Archangelolide: A sesquiterpene lactone with immunobiological potential from Laserpitium archangelica

Affiliations

Archangelolide: A sesquiterpene lactone with immunobiological potential from Laserpitium archangelica

Silvie Rimpelová et al. Beilstein J Org Chem. .

Abstract

Sesquiterpene lactones are secondary plant metabolites with sundry biological effects. In plants, they are synthesized, among others, for pesticidal and antimicrobial effects. Two such compounds, archangelolide and trilobolide of the guaianolide type, are structurally similar to the well-known and clinically tested lactone thapsigargin. While trilobolide has already been studied by us and others, there are only scarce reports on the biological activity of archangelolide. Here we present the preparation of its fluorescent derivative based on a dansyl moiety using azide-alkyne Huisgen cycloaddition having obtained the two sesquiterpene lactones from the seeds of Laserpitium archangelica Wulfen using supercritical CO2 extraction.

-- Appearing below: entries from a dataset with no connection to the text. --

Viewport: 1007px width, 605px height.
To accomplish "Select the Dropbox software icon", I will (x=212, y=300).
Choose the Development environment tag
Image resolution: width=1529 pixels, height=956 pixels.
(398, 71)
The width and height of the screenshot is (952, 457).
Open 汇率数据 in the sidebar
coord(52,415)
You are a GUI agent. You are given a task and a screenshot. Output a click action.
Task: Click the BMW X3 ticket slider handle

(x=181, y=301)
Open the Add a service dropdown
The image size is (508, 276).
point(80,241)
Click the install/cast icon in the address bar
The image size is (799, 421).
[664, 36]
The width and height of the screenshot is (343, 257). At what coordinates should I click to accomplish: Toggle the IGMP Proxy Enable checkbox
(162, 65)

We show that dansyl-archangelolide localizes in the endoplasmic reticulum of living cells similarly to trilobolide; localization in mitochondria was also detected. This led us to a more detailed study of the anticancer potential of archangelolide. Interestingly, we found that neither archangelolide nor its dansyl conjugate did exhibit cytotoxic effects in contrast to the structurally closely related counterparts trilobolide and thapsigargin. We explain this observation by a molecular dynamics simulation, in which, in contrast to trilobolide, archangelolide did not bind into the sarco/endoplasmic reticular calcium ATPase cavity utilized by thapsigargin. Last, but not least, archangelolide exhibited anti-inflammatory activity, which makes it promising compound for medicinal purposes.

Keywords: anti-inflammatory properties; archangelolide; dansyl fluorescent conjugate; sarco/endoplasmic reticulum calcium ATPase; sesquiterpene lactone; trilobolide analogue.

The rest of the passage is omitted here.